[SET TASK]
Reproduce the lines between the one containing "Where should I click to: Open" and the one containing "(x=336, y=365)", inclusive, word for word. Omit the pictures from your answer.

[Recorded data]
□ □ □

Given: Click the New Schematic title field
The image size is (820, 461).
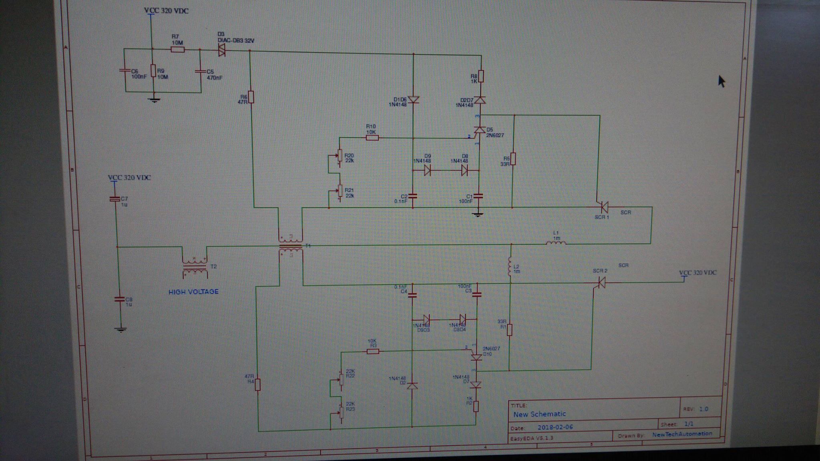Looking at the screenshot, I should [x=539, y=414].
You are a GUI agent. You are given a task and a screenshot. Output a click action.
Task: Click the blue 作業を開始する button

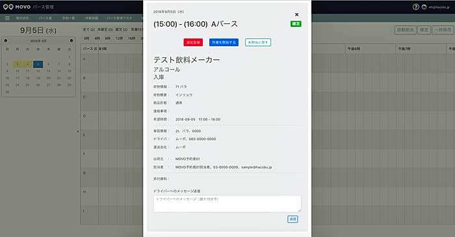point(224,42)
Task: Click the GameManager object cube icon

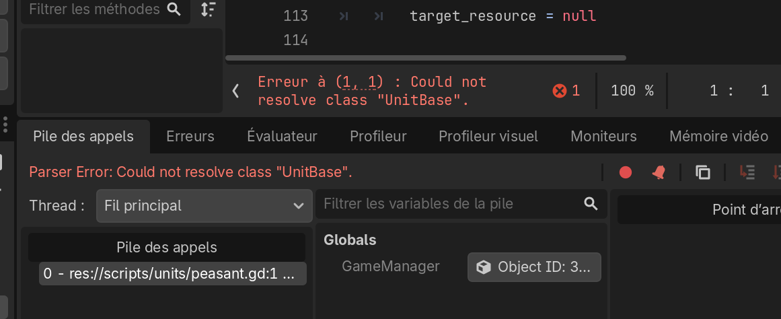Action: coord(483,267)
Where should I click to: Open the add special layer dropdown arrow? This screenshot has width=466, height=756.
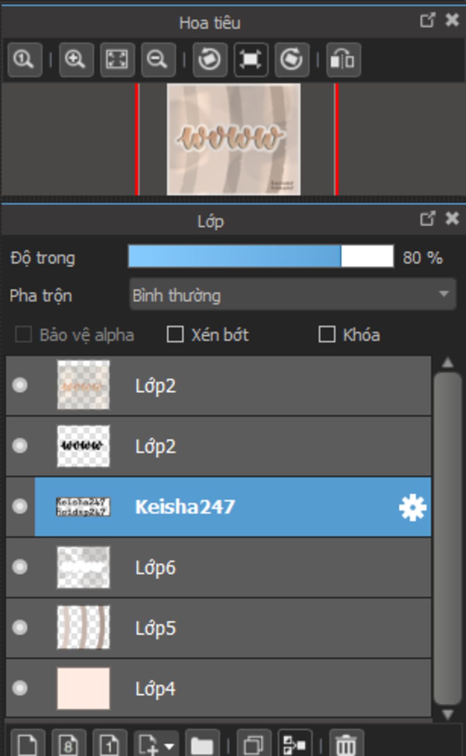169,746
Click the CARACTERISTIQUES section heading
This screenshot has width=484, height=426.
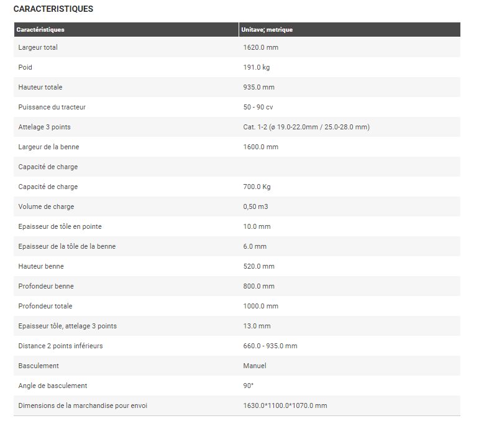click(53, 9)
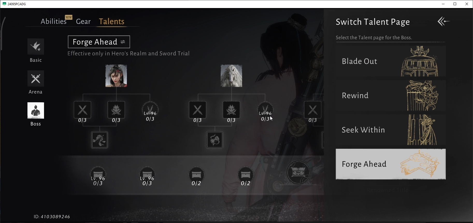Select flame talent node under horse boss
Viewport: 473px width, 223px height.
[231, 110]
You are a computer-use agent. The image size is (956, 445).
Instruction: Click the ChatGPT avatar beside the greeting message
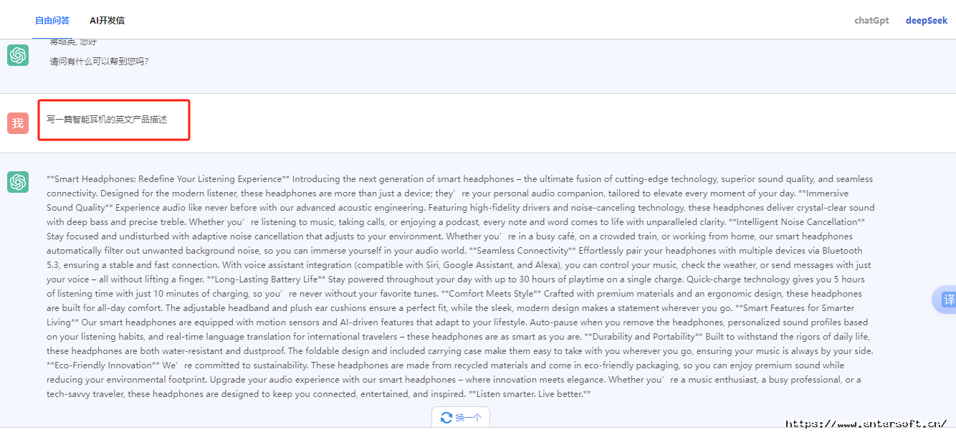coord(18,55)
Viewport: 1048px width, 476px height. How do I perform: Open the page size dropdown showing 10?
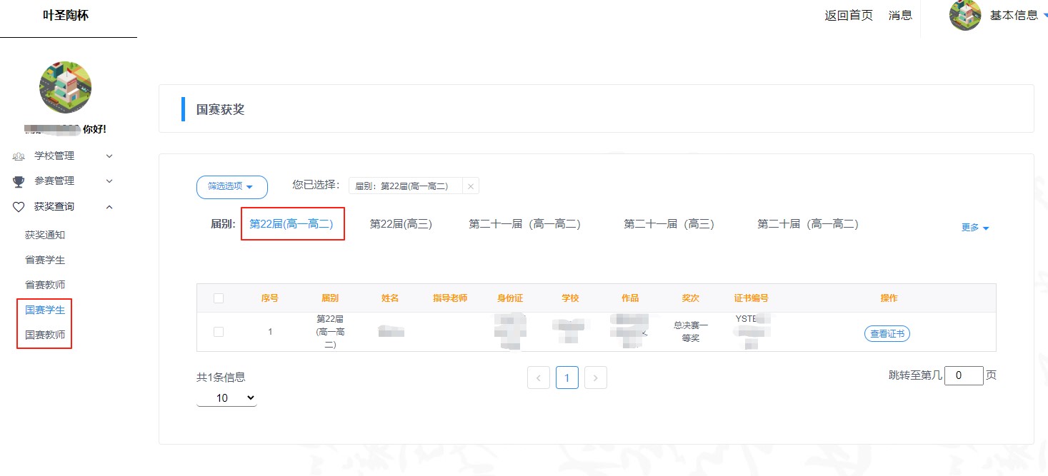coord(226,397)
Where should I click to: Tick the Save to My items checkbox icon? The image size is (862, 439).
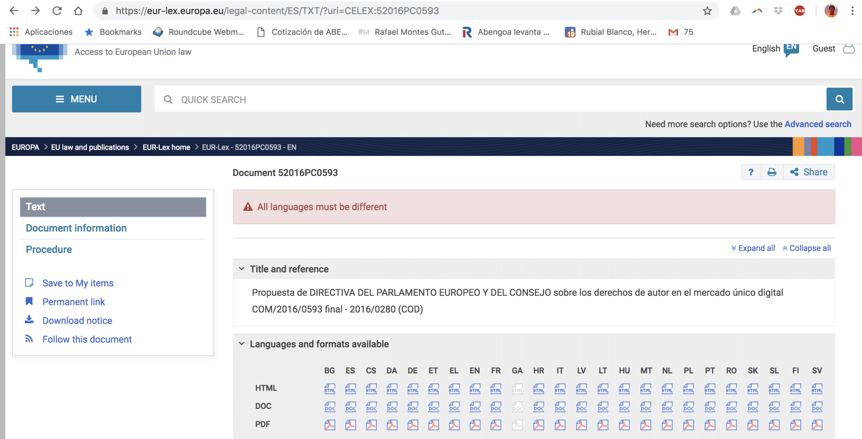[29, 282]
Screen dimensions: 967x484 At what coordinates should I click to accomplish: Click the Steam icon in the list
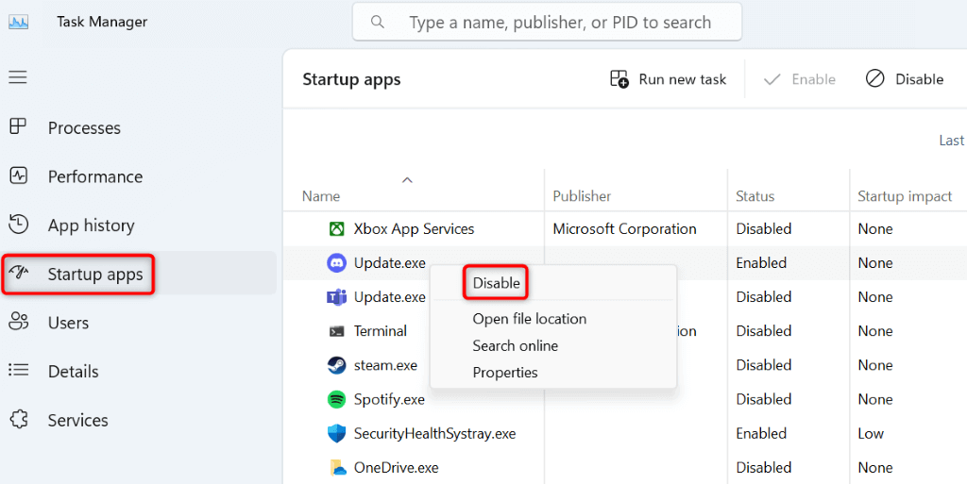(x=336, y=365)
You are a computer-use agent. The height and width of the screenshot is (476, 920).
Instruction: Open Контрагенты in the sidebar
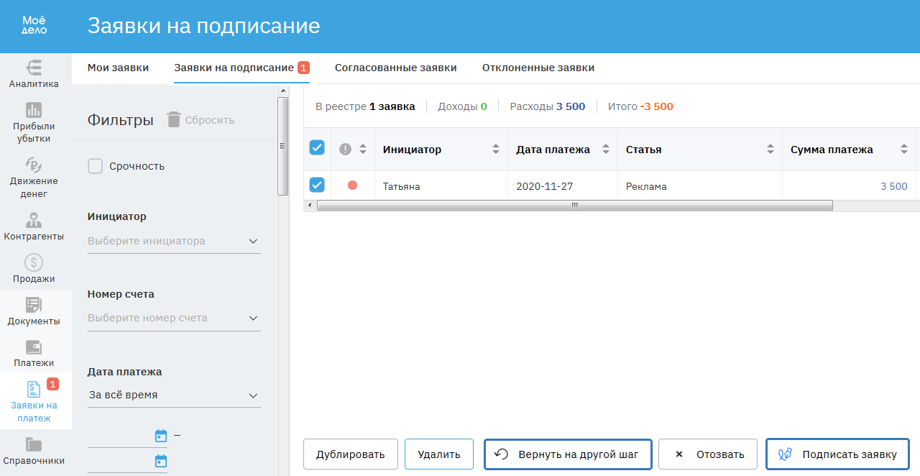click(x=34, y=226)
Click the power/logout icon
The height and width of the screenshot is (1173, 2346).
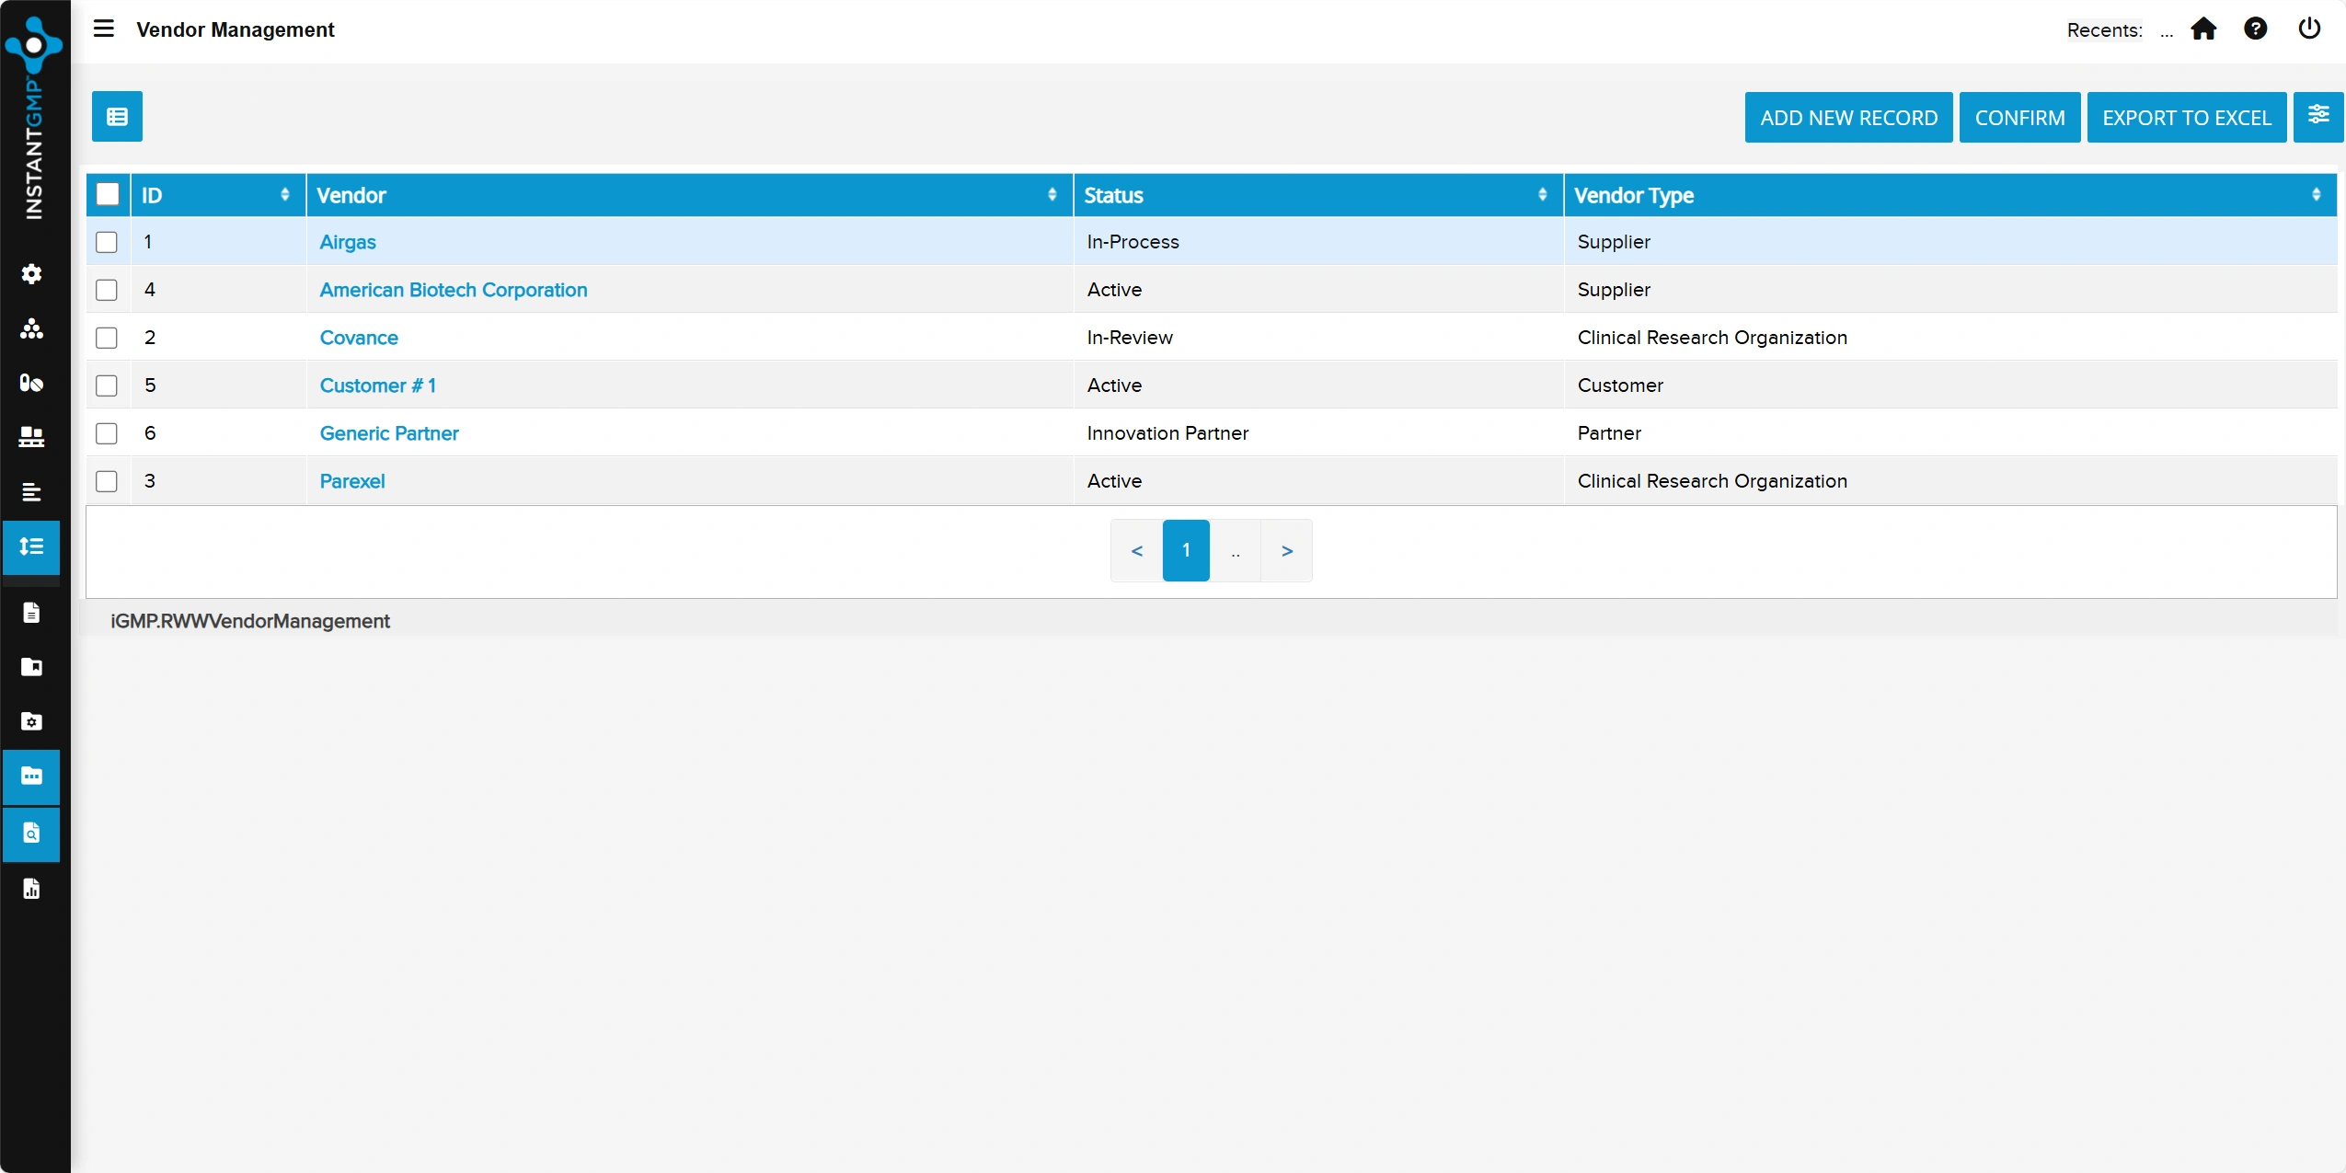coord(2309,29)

□ □ □

[SOLUTION FOR THIS EXERCISE]
Where should I click to: Open the add special layer dropdown arrow? This screenshot has width=466, height=756.
169,746
Click the CARACTERISTIQUES section heading
This screenshot has width=484, height=426.
click(53, 9)
Select flame talent node under horse boss
Viewport: 473px width, 223px height.
[231, 110]
You are a computer-use agent. The image size is (956, 445).
Instruction: Click the ChatGPT avatar beside the greeting message
coord(18,55)
Viewport: 1048px width, 476px height. How do I perform: Open the page size dropdown showing 10?
coord(226,397)
Where should I click to: Tick the Save to My items checkbox icon? The image size is (862, 439).
[29, 282]
Screen dimensions: 967x484 At what coordinates should I click to accomplish: Click the Steam icon in the list
(x=336, y=365)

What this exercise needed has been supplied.